We can now add PWC, the ‘professional services’ group, to the list of folk that couldn’t organise a p**s-up in a brewery – sorry, an Oscars ceremony in LA. Some professionalism. Some service. At least they’ve admitted guilt; a sort of Mia culpa!
So this is for them:
Now the sun’s finally set on the Oscars ‘Tis Moonlight the movie that prospers, Because PWC Screwed-up big-time, you see, Leaving La La Land as impostors.
On the occasion of POTUS’ latest gabshite utterances …
There’s no refugee crimewave in Sweden So it’s hardly a problem that’s need’n’ That comb-over chump AKA ‘Walloper’ Trump To lie to his minions, or mislead ’em.
The Scots terms, above, are taken from the description of POTUS in Lorna Wallace’s epic portrayal of him as “a tangerine gabshite walloper”.
(For those needing help with the language, gabshite refers to someone mouthing-off loudly on a subject (s)he knows nothing about and walloper is a slang term for a limp dick. Seems about right.)
A contemplative rhyme for Kratos, my Ice Cream Buddy’s rabbit, on his recent visit to the vet:
‘Tis the end now of Kratos’s rollicking Adventure of love, lust and frolicking. In the worst of all spectacles He lost both his testicles When Anna arranged his de-bollocking!
Aficionados of a certain class of televisual whodunnit will be familiar with the scene, so picture it now:
A chocolate-box village invested with bucolic grandeur by the landscape that envelops it. Its artfully thatched cottages keeping a hirsute watch over their grounds; gardens that were crafted with love through the hazy days of tranquil summers past – the halcyon summers of her untroubled though solitary mid-life years. And now she kneels. Alone. Trowel in hand.

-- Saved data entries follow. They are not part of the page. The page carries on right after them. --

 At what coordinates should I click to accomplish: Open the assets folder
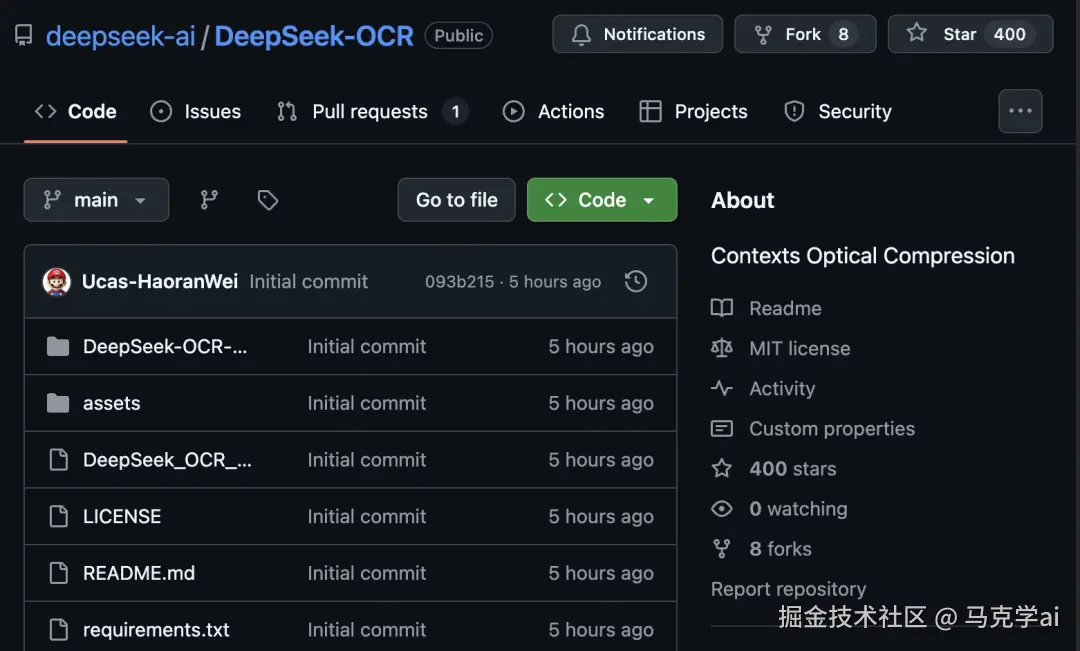[111, 403]
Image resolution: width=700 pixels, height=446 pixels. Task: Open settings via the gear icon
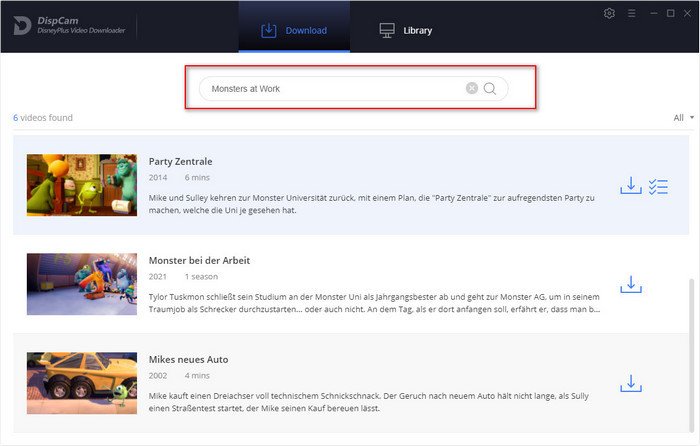click(609, 13)
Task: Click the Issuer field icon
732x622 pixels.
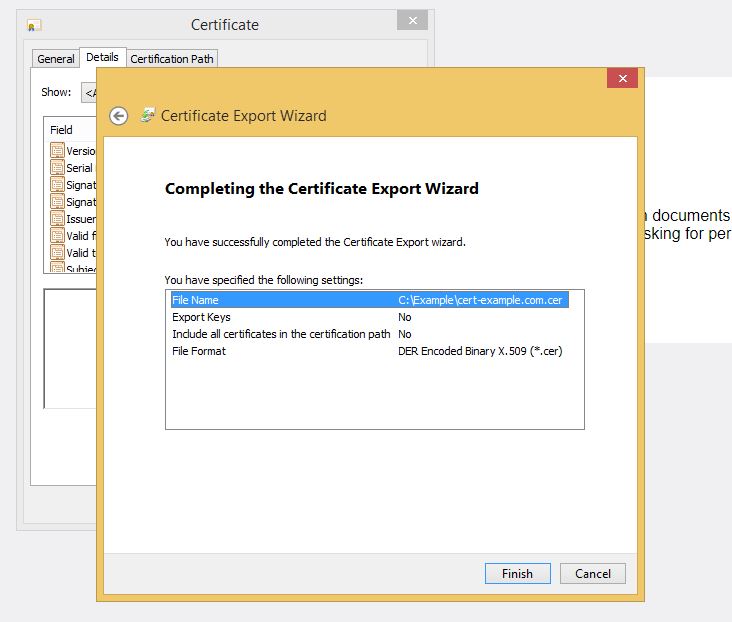Action: tap(58, 219)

In faded redolence of her life a tired, but much-loved summer frock mirrors the careworn passion of her being. Her youthful countenance conserved by the wide-brimmed flowery hat that wards off the ageing ravages of the sun’s beguiling embrace and frames the handsome visage of a woman in her prime. How many times has her story been told? Morse? Miss Marple? Midsomer?
Midsomer! We know what happens next…
A never-was-and-never-will-be-beau from decades past returns to haunt the vestige of his youth. He rediscovers long-departed yearnings. He rediscovers her.
She screams! His heinous revenge, exacted for youthful, ill-imagined slights, leavens the madness of his life. His early passion unbeknown to her. Unbeknown and unrequited. For him, unforgotten. His madness now destroys the daylight dreams that once consumed his waking hours. Her scream subsides.
She lies there. Still and silent amid the splendour of her flowers. The tools that shaped her garden recline solemnly beside her in an open casket, a hand-crafted gift of yore; a simple wooden trug.
“She obviously lived alone” said Barnaby.
“How so?” asked his young sergeant.
“The trug” he replied, “it’s a dead giveaway. You see, at a certain age they replace the men in their lives with a trug. Never forget that Troy”. He sounded bitter.
The older man continued: “The day will come when you too will be asked to forgo a romantic moonlit dinner or a picnic nestled by the river on a summer’s day. No more jewels or trinkets desired. No more weekend-away-surprises. No more négligée. No more déshabillé. No more passion. No more … you! Just a trug”.
Barnaby’s face fell as he remembered that day. The day that Joyce had told him she wanted a trug for her birthday “but not a plastic one”.
So with Cully’s help he had bought her a wooden one. An expensive hand-made trug sculpted from willow and chestnut, but it mattered not. Now viewed from marital exile in his cheaply rented rooms, his life had never since been the same.
But Joyce and her garden blossomed. Until, one day, a long-forgotten school-day confrère reappeared in her life.
He had worshipped her from affair, but she hardly knew his name, or cared, as she collected her tools in her trug.
In his lodgings, Barnaby heard a piercing scream rent the air…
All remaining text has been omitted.